Dataset entries:
───

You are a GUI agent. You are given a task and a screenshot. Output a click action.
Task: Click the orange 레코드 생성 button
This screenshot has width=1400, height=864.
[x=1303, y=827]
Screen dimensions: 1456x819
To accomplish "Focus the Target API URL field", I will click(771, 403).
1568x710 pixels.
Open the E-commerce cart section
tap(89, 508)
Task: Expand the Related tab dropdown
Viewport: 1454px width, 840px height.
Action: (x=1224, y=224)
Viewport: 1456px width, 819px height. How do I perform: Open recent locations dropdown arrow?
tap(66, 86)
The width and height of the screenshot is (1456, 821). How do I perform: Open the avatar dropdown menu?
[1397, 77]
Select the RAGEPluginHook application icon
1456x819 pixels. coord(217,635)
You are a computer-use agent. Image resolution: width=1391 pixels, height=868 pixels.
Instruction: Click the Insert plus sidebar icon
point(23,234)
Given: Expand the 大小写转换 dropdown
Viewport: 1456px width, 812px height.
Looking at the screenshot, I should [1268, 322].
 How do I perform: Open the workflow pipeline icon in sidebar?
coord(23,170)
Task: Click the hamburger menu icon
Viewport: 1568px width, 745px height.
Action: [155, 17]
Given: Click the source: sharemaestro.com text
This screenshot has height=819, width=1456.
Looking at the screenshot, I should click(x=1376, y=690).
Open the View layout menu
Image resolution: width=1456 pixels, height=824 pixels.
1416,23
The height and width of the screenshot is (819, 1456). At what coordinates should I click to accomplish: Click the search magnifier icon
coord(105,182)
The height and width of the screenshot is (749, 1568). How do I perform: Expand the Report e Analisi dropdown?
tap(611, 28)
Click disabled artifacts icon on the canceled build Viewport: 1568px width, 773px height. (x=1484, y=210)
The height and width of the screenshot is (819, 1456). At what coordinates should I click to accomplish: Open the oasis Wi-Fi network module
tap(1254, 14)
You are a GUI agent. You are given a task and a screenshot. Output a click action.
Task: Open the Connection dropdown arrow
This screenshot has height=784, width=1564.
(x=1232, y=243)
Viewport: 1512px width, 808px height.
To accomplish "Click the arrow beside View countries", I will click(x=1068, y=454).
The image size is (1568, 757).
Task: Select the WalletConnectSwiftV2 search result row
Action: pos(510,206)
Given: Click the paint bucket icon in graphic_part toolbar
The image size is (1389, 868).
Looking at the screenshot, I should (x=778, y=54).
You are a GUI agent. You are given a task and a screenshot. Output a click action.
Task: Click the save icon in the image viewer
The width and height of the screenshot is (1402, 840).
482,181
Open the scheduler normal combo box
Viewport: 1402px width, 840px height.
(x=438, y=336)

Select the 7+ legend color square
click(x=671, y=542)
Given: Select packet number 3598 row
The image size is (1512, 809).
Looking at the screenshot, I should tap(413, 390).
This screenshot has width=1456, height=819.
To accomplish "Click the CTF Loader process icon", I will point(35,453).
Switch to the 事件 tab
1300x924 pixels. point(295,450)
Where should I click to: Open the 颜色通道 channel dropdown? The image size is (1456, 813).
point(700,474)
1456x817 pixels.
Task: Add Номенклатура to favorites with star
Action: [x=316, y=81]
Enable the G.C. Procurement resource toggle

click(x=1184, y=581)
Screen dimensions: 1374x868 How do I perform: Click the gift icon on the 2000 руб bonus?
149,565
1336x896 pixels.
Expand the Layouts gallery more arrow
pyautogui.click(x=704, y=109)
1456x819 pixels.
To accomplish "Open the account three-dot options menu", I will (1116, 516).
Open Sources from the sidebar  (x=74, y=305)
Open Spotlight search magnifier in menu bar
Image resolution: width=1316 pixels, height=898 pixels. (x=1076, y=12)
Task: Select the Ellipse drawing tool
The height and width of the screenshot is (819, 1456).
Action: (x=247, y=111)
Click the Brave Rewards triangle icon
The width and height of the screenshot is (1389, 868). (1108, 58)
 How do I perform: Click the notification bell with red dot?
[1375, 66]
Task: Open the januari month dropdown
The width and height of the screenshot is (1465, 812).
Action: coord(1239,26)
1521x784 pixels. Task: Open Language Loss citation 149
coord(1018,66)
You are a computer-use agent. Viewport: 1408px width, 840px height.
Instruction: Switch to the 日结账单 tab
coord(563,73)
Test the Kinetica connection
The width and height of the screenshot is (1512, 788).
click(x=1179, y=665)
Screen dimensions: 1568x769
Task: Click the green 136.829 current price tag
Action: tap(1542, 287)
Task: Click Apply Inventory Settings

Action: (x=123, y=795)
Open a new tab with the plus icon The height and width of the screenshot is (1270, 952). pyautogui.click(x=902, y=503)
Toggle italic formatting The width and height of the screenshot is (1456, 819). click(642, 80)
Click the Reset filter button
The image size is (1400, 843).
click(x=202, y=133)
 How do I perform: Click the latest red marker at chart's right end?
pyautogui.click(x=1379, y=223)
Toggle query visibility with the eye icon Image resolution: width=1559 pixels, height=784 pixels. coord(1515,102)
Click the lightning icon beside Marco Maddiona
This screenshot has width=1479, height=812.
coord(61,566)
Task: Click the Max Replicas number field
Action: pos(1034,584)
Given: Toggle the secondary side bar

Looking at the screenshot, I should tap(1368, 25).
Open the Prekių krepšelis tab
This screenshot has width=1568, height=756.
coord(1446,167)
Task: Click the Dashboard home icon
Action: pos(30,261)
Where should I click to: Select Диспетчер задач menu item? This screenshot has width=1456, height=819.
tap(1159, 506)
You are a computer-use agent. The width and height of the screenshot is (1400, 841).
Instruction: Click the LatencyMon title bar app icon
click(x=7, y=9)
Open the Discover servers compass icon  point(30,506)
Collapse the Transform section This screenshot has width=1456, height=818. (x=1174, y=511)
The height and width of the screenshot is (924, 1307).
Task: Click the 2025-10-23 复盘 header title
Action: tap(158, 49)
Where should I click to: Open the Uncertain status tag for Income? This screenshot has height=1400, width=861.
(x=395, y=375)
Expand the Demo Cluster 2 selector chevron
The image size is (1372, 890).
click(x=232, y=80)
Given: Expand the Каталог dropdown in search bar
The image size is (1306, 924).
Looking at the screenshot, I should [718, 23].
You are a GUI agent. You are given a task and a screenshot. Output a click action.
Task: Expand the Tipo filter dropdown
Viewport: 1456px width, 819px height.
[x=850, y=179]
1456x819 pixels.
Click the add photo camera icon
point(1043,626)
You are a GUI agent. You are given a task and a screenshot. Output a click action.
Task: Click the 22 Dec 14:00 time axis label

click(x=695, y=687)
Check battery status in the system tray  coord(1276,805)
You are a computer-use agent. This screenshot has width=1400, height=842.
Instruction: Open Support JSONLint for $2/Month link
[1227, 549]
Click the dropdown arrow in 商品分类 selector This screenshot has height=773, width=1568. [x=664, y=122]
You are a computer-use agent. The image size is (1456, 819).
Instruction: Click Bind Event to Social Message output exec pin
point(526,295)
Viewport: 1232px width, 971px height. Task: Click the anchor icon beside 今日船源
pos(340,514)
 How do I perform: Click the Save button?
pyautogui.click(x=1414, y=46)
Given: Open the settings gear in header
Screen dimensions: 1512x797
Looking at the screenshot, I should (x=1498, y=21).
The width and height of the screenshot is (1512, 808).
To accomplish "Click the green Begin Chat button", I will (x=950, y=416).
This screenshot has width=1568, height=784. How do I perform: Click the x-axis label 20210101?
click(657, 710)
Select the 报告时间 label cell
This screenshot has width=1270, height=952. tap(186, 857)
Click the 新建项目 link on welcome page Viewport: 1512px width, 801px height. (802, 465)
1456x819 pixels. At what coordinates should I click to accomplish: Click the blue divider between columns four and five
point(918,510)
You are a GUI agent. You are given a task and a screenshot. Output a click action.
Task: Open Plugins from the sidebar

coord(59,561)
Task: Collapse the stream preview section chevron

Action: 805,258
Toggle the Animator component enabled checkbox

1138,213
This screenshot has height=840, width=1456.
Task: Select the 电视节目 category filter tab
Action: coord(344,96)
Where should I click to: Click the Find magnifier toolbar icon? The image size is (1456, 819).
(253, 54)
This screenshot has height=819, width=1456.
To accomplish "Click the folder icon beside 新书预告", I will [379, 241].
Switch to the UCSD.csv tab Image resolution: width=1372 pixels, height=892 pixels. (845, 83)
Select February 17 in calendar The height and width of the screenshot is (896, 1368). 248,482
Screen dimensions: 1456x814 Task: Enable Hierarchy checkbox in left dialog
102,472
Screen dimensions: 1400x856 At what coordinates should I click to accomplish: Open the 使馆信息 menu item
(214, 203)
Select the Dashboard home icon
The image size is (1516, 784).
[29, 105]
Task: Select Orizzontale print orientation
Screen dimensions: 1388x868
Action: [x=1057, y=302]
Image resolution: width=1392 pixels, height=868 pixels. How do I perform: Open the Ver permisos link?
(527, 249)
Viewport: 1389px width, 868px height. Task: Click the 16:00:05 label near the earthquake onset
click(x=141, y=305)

───

- _Your goal_
The lines in the records above that include the word "selector" must be copied out.

- _Result of the task_
Expand the Demo Cluster 2 selector chevron
Click the dropdown arrow in 商品分类 selector This screenshot has height=773, width=1568. [x=664, y=122]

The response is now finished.